Tenured and experienced teachers who are known successes have NOTHING to fear with respect to their jobs, but so, too, should successful teachers who have less seniority (and who are often more likely to take on the challenges of schools in poorer neighborhoods) enjoy the same lack of fear while they fight to educate even the most difficult of students to teach.
Of course, Duffy et al continue to claim that we already have the ability to dump teachers that misbehave or underperform, and that seniority doesn't get in the way of making quality decisions in teacher staffing and school placement.
Well, the public just doesn't buy that, anymore, Mr. Duffy.

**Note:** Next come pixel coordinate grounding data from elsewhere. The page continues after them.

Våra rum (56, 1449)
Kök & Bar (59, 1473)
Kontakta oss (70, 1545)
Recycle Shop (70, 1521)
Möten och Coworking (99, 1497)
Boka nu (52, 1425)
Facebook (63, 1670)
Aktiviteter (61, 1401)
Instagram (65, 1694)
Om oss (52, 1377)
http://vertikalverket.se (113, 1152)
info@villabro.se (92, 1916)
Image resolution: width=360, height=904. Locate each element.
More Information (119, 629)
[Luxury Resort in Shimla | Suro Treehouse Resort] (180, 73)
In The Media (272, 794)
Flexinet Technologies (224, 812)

The public also just told both political parties to take a hike and voted in open primaries...and, in the process, told public unions (such as teachers unions) and business/special interests to take a hike as well.
Again, it must be asked: what if, now that the distracting President Bush is gone, the state could revisit the tenure reform proposal that Governor Schwarzenegger failed to pass several years ago?
Again, it must be asked: whether one hates or loves Mayor Villaraigosa and President Obama, why are these union stalwarts taking on teachers unions?
And finally, it again must be asked: whose rights are more important, those of tenured teachers who've concluded they no longer need to prove themselves, or the students in their classrooms who deserve the best teachers (regardless of seniority) that we can possibly get...and keep?
(Ken Alpern is a former Boardmember of the Mar Vista Community Council (MVCC), previously co-chaired its Planning and Outreach Committees, and currently co-chairs its MVCC Transportation/Infrastructure Committee. He is co-chair of the CD11 Transportation Advisory Committee and chairs the nonprofit Transit Coalition, and can be reached at Alpern@MarVista.org.This email address is being protected from spam bots, you need Javascript enabled to view it The views expressed in this article are solely those of Mr. Alpern.) -cw
●● smf's 2¢: Mr. Alpern makes some good arguments and frames them in some fuzzy thinking – based on the flawed premise that bad teachers are the problem with public education. I won’t argue that some teachers are bad and shouldn’t be teaching. But to somehow identifying all the bad teachers – the lazy, inept, unprepared, un-or-under qualified - is to focus our attention on a piece of the problem at the exclusion of the myriad problems, challenges and opportunities in American Public Education.
If we frame the issue as Bad Teachers and the solution as being done with them we have taken the George Bush/Karl Rovian misdirected path of fighting Evildoers with Magic Bullets. And just as certainly symbolic gestures and resolutions ain’t gonna cut it.
Alpern actually proves my point in his paragraph #3, accusing Duffy and his cronies of persistent obstruction to union reform. It isn’t and cannot be about about “Union Reform”; it is and must be about “Education Reform”.
The funding. The class sizes. The curriculum. The opportunities. Technology. Parent and community involvement and empowerment. Accountability. Transparency. Best practices. And at the risk of going all puritan: Hard work.
Yes, the UTLA Contract seems to be overarching governing document of LAUSD – often seemingly trumping the Ed Code and good policy and curriculum. “What’s best for kids” is secondary to “What does the contract say?” - and that is not good.
But it is the Board of Education who agreed to it and We The People elected them.
The fault, dear readers (to abuse Shakespeare) lies not in our stars – or in teachers or in UTLA as currently led by Duffy & Co – but in ourselves.